Sarah Jessica Parker is done with the “catfight” rumors and wants to set the record straight on her relationship with former co-star Kim Cattrall.
Parker says Cattrall’s portrayal of witty and ever-horny publicist Samantha was key to the success of Sex and the City, which ran on HBO for six seasons and netted multiple Emmy awards.
“She was a huge contributor to the success, I think, you know?” Parker told The Hollywood Reporter’s Awards Chatter podcast on Wednesday.
Calling the situation “very painful,” Parker promised to “kind of run through how it happened” to put the hearsay to rest once and for all.
The And Just Like That… actress and executive producer says she didn’t ask Cattrall to be part of the SATC sequel because of her previous comments, including accusations of bullying and assertions that she and the rest of the cast had “never been friends.”

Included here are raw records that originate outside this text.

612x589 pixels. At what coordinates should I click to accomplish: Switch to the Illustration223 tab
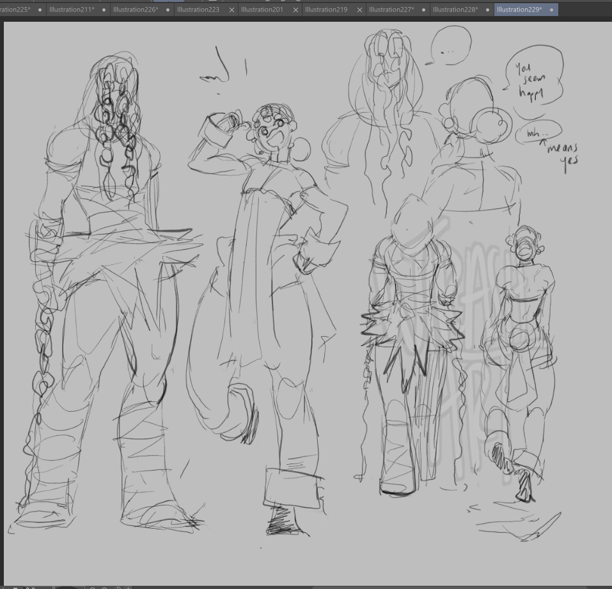pos(198,10)
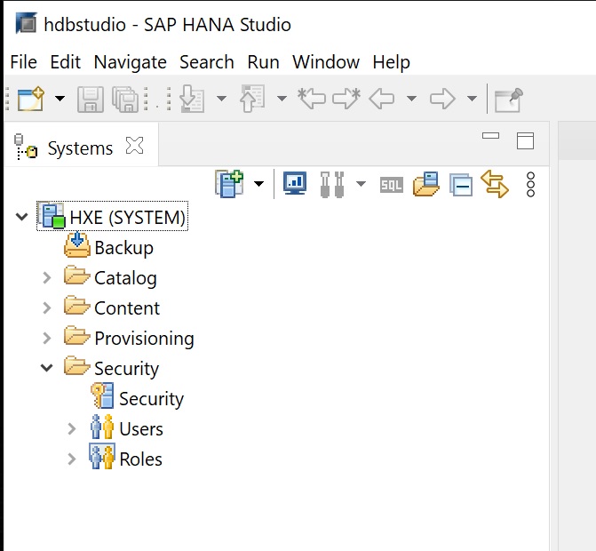The width and height of the screenshot is (596, 551).
Task: Click the Add System icon
Action: pyautogui.click(x=229, y=184)
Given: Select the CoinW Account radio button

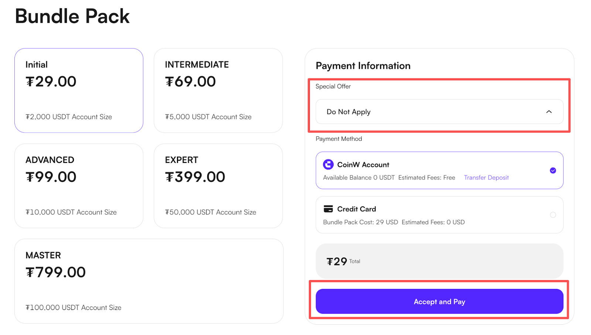Looking at the screenshot, I should click(x=553, y=170).
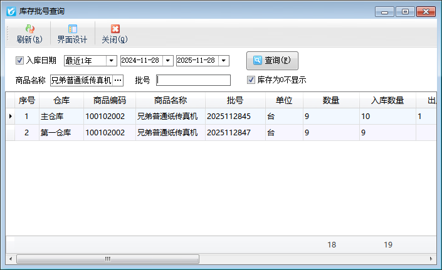This screenshot has height=270, width=442.
Task: Uncheck 库存为0不显示 checkbox
Action: [251, 80]
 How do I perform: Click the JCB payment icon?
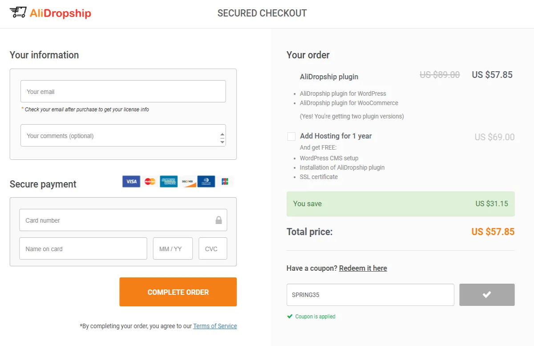225,181
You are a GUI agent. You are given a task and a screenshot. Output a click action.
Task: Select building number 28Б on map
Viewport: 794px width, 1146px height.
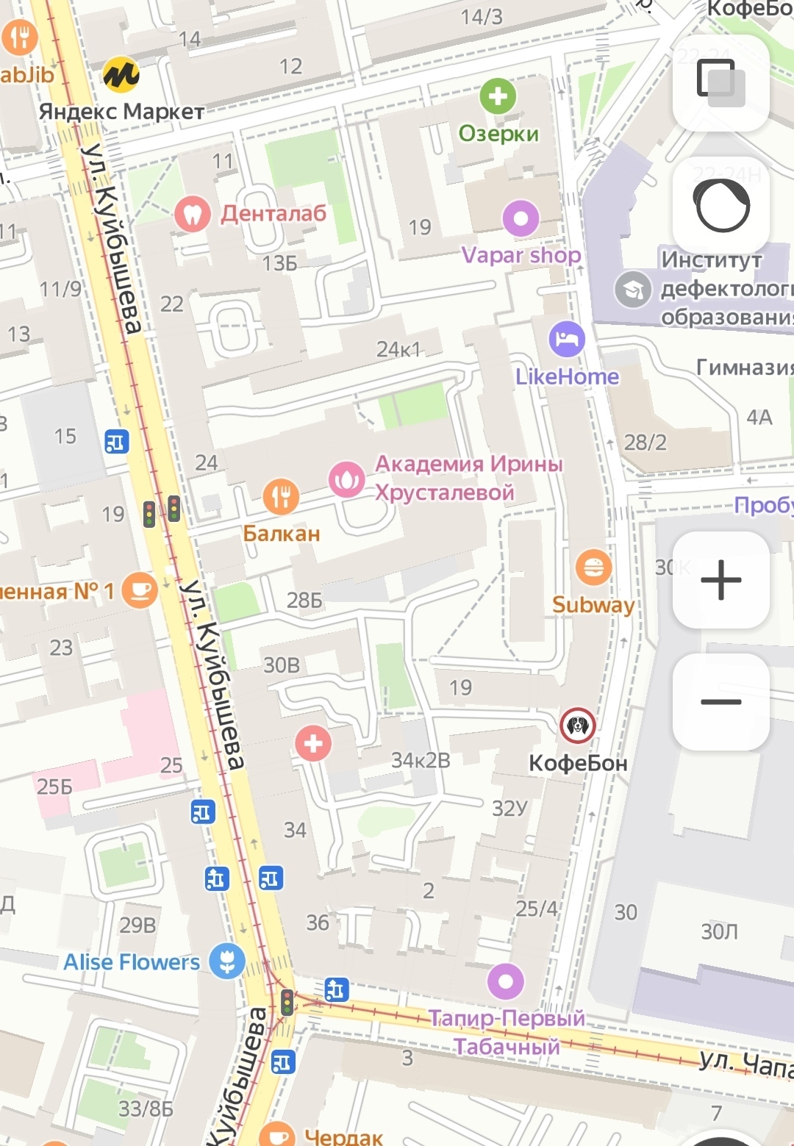304,601

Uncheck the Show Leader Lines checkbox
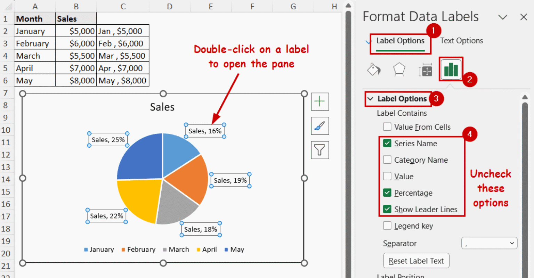pyautogui.click(x=387, y=209)
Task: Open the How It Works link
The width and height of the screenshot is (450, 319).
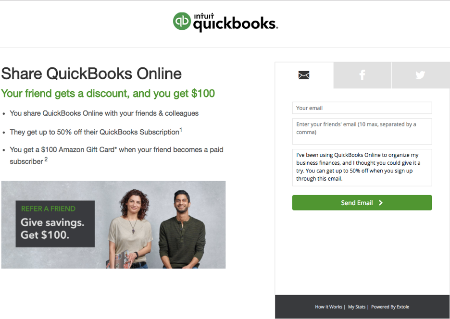Action: (328, 307)
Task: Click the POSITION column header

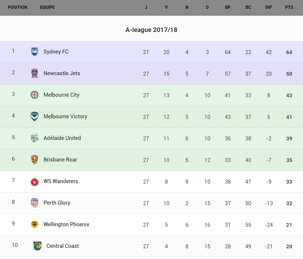Action: [x=18, y=7]
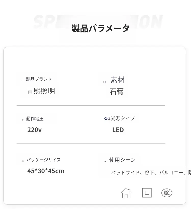Click the house icon

(126, 193)
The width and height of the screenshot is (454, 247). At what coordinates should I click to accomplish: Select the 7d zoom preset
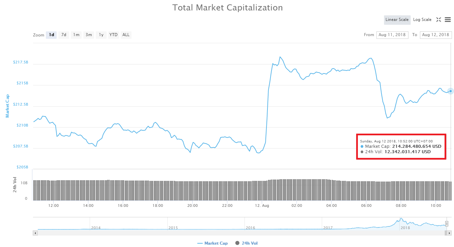(x=63, y=35)
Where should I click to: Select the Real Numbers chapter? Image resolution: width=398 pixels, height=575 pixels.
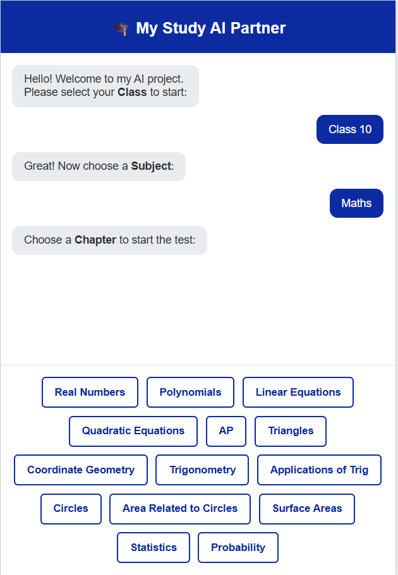[x=90, y=393]

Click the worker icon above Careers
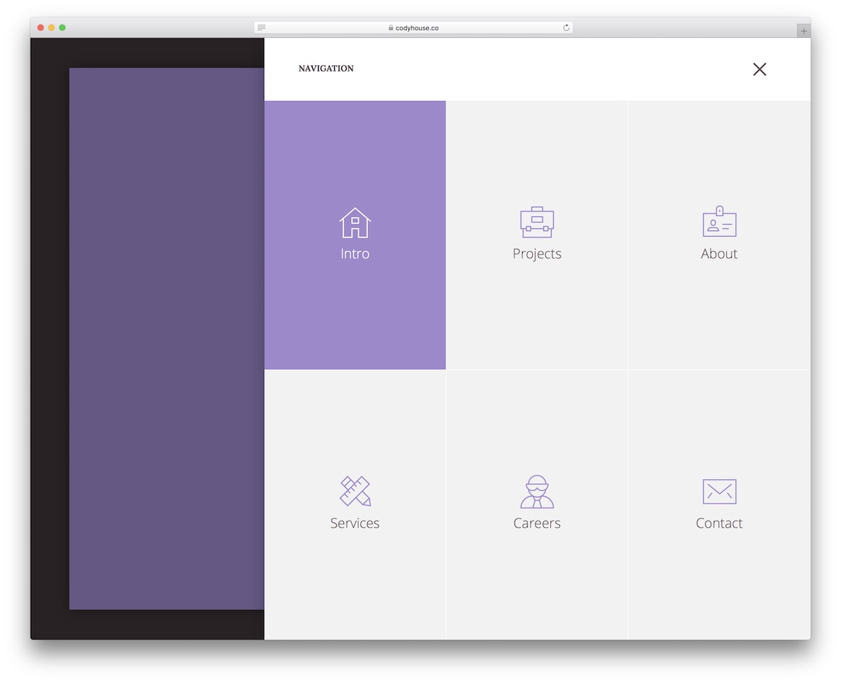point(537,490)
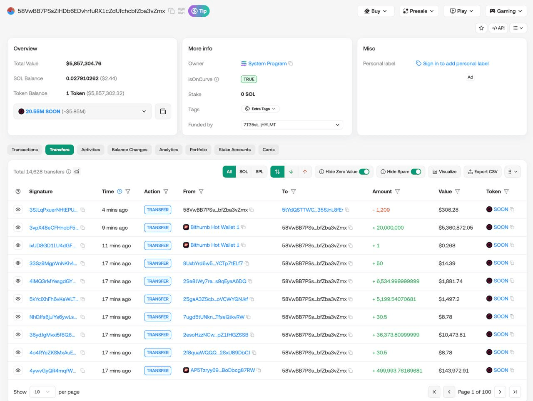Click the star favorite icon
Image resolution: width=533 pixels, height=401 pixels.
481,28
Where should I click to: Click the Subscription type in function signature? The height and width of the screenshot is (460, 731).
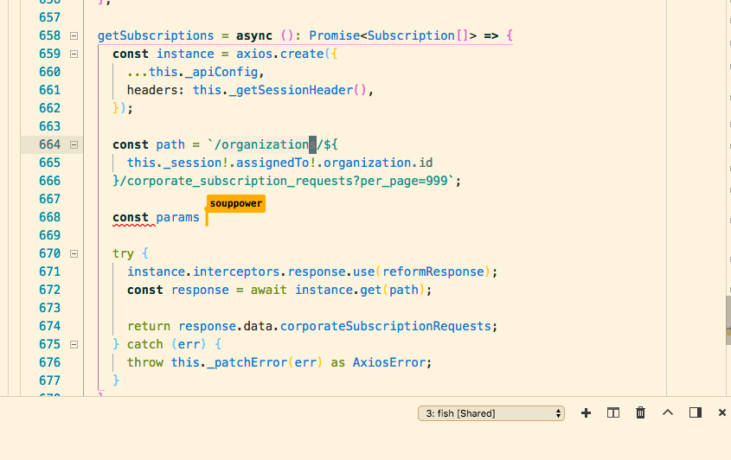[x=411, y=36]
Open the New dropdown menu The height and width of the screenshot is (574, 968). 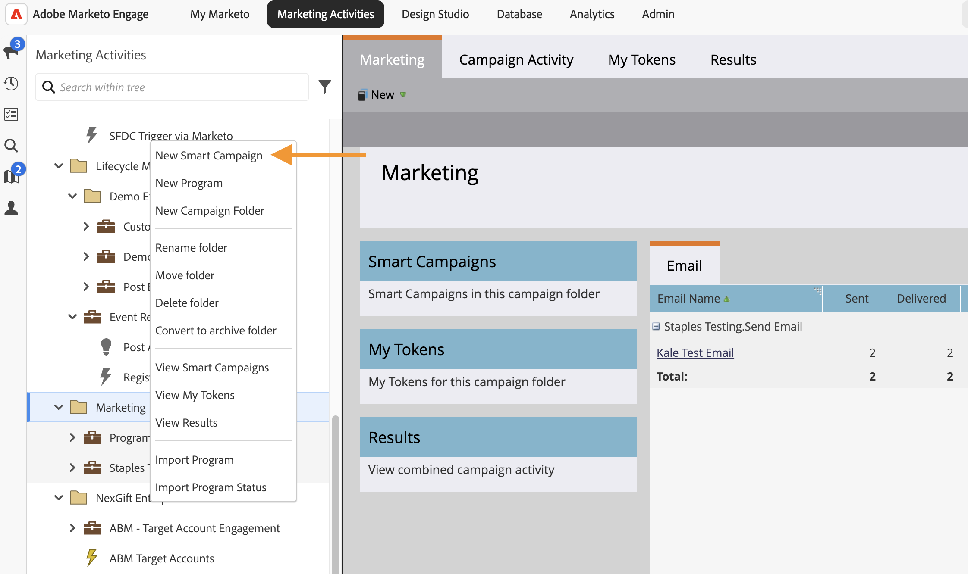point(382,95)
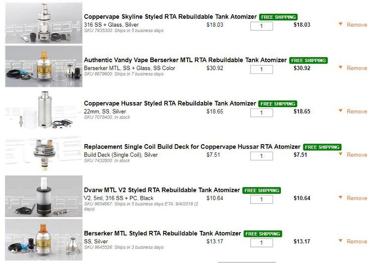Image resolution: width=378 pixels, height=263 pixels.
Task: Click Free Shipping badge on Coppervape Skyline
Action: pyautogui.click(x=278, y=17)
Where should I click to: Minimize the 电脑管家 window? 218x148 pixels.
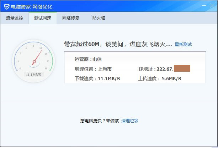click(203, 6)
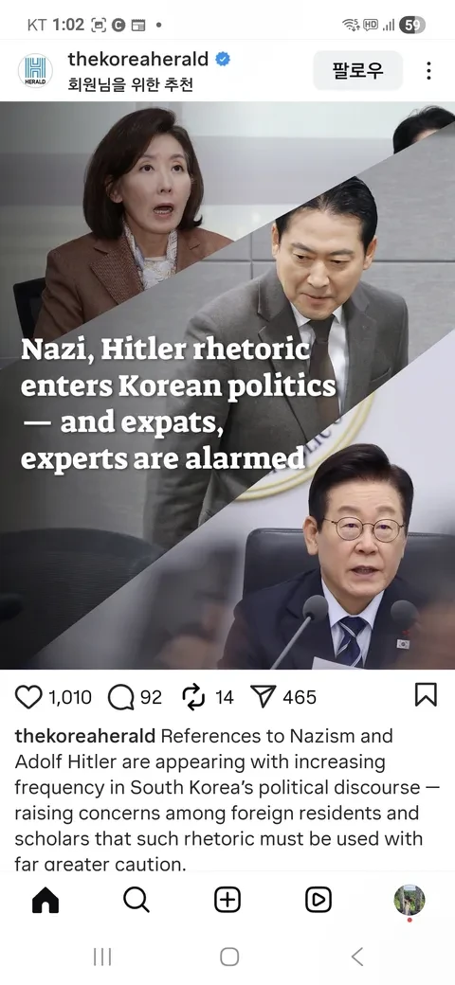The width and height of the screenshot is (455, 985).
Task: Tap the post image headline
Action: click(x=178, y=403)

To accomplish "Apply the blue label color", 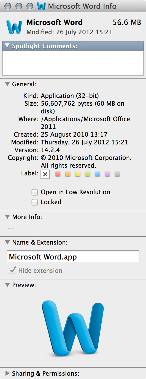I will [x=98, y=174].
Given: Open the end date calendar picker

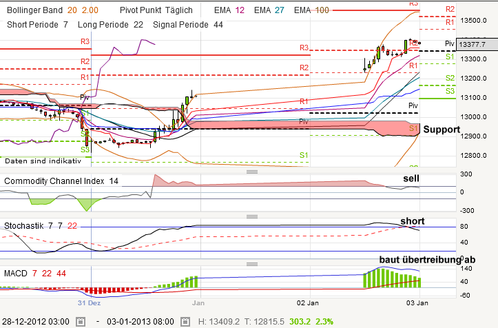Looking at the screenshot, I should coord(186,322).
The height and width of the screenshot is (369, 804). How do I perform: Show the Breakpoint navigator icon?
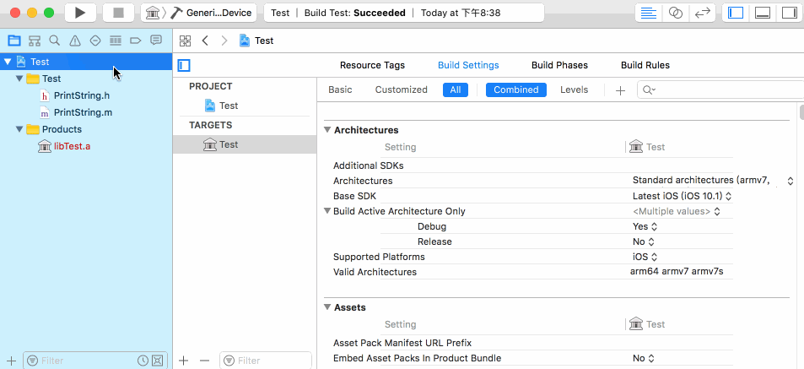point(135,41)
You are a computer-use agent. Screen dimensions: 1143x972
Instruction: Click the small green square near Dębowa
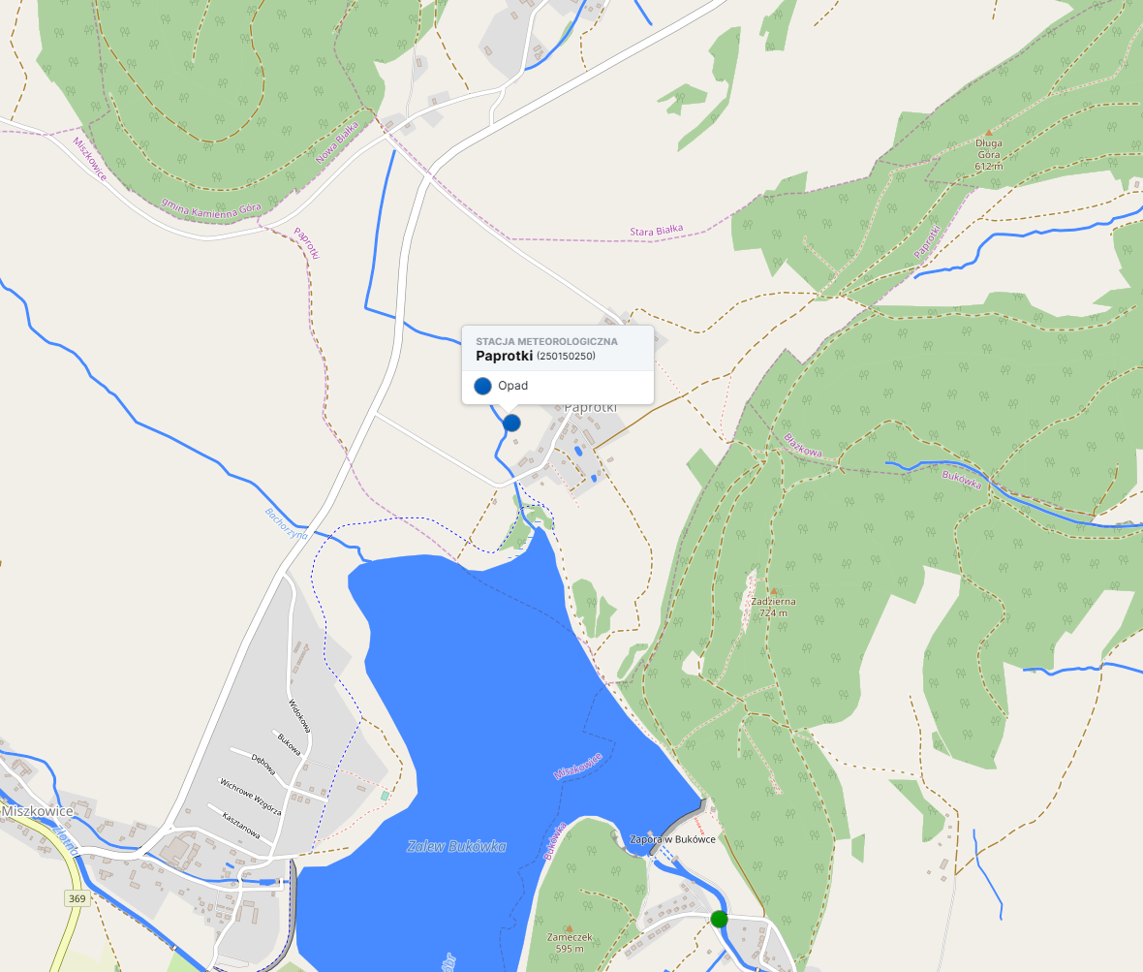(x=385, y=796)
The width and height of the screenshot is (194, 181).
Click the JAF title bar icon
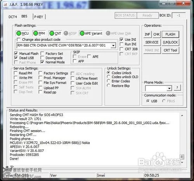(5, 5)
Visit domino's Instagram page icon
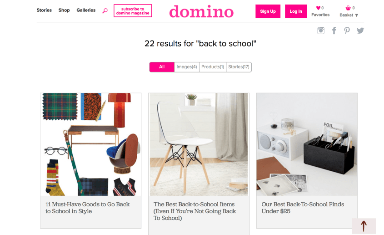This screenshot has width=384, height=235. (321, 31)
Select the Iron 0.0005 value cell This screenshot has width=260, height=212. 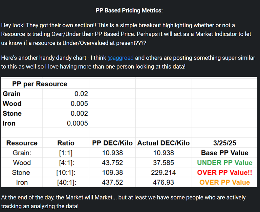pyautogui.click(x=77, y=123)
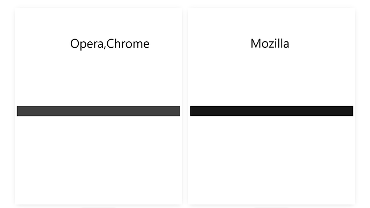Screen dimensions: 370x208
Task: Click the "Mozilla" heading text
Action: 270,43
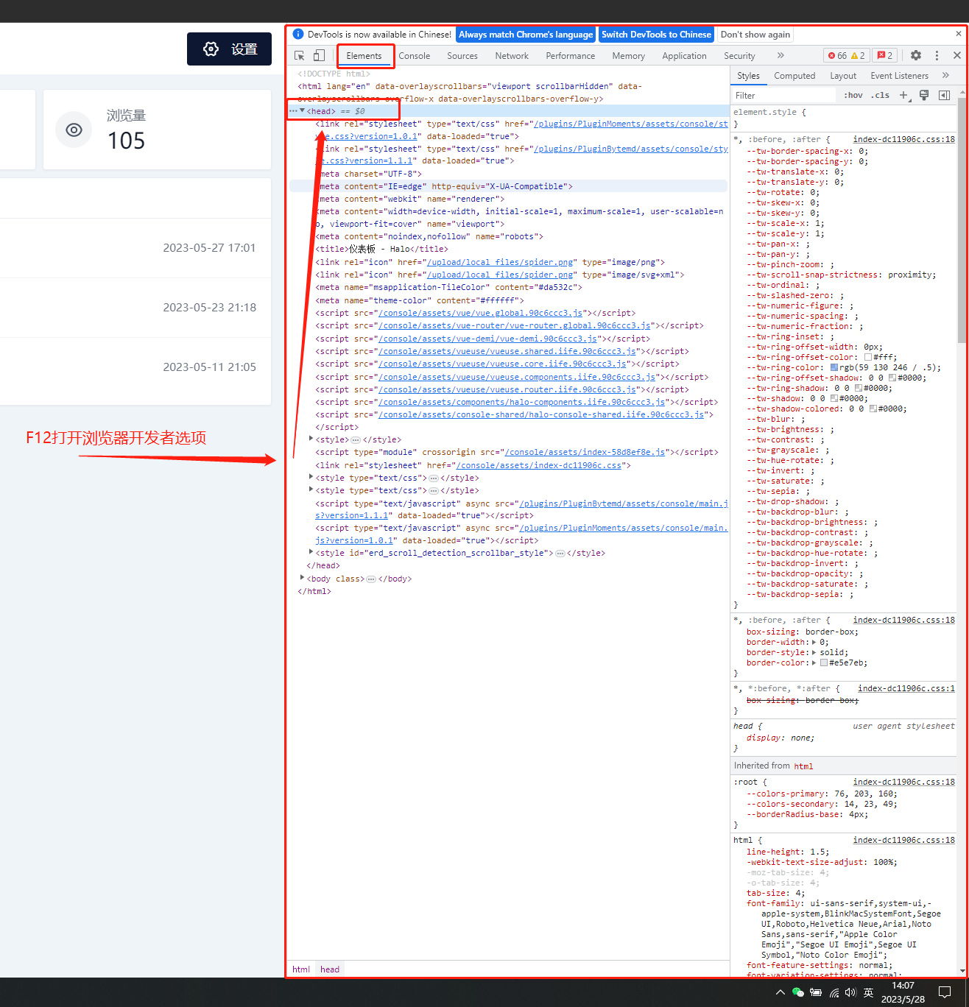Select the Inspect element picker tool

[x=299, y=55]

“That’s not ‘slamming’ her, it’s just learning,” Parker said. “You’ve got to listen to somebody, and if they’re publicly talking about something and it doesn’t suggest it’s some place they want to be, or a person they want to play, or an environment in which they want to be, you get to an age where you’re like, ‘Well, we hear that.’”
SJP also alleged that Warner Bros. shelved a third Sex and the City movie due to Cattrall’s demands.
A 2017 Daily Mail article suggested that Cattrall asked the studio to produce other films for her as part of her contract, prompting Cattrall to tweet: “The only ‘DEMAND’ I ever made was that I didn’t want to do a 3rd film....& that was back in 2016.”)
On Wednesday, Parker pushed back on Cattrall’s story: “They didn’t feel comfortable meeting where she wanted to meet, and so we didn’t do the movie because we didn’t want to do it without Kim, and the studio wasn’t going to do it, so it fell apart. It wasn’t that she said ‘no’ to the movie; it’s that the studio said ‘no’ to the movie, which, you know, happens.”
Despite everything, Parker says there’s no beef between the two, whose chemistry as best friends was sorely missed by fans in the new series.
“It’s so painful for people to keep talking about this ‘catfight’—a fight, a fight, a fight. I’ve never uttered fighting words in my life about anybody that I’ve worked with ever,” she added.
“That is not the way I would have it. So I just wish that they would stop calling this a ‘catfight’ or an ‘argument,’ because it doesn’t reflect [reality]. There has been one person talking.”
Rumors about on-set tension and compensation disputes have been swirling since the show ended in 2004, but Cattrall was the first to publicly discuss her issues with Parker and co-stars Cynthia Nixon and Kristin Davis.
“Are we the best of friends? No. We’re professional actresses. We have our own separate lives,” Cattrall said in 2008, according to Elle.
Almost a decade later, Cattrall stood by her statement in an interview with Piers Morgan, adding that Parker “could have been nicer.”
“I don’t know what her issue is,” Cattrall said.
The most abrasive put-down came in 2018, after Parker sent her condolences following the death of Cattrall’s brother.
In a public message on Instagram, Cattrall responded: “Let me make this VERY clear. (If I haven’t already) You are not my family. You are not my friend. So I’m writing to tell you one last time to stop exploiting our tragedy in order to restore your ‘nice girl’ persona.”
In 2019, Cattrall changed her tune slightly, calling SATC a “blessing” but insisting that she was done with the franchise.
“I don’t want to be in a situation for even an hour where I’m not enjoying myself. I want to choose who I spend time with personally and professionally. It’s my life,” she told The Guardian.
All throughout, Parker insisted that she thought of Cattrall as a friend during filming.
During a 2016 interview with Howard Stern, she conceded that not every day was “perfect,” but that the cast and crew were “a family of people who needed each other, relied upon each other and loved each other.”
And after Cattrall’s Instagram remarks, SJP told Bravo host Andy Cohen that she was “just heartbroken.”
Journalist James Andrew Miller explored the beginnings of the Cattrall-Parker saga in his 2021 book, Tinderbox: HBO’s Ruthless Pursuit of New Frontiers.
In the book, Sex and the City producer John Melfi said it all came down to “generational differences.”
Former HBO chairman and CEO Chris Albrecht contested that Cattrall’s complaints over her pay also played a part in the rumored feud.
“What happened was it became Mean Girls and whatever Kim did or didn’t do, the result was she was ostracized,” Albrecht said. “I’m not saying it wasn’t justified, but it gets tricky when you have an actor who is also a producer. As an executive producer, SJ should have figured out how to not let that happen. But as an actress, she ended up letting it happen.”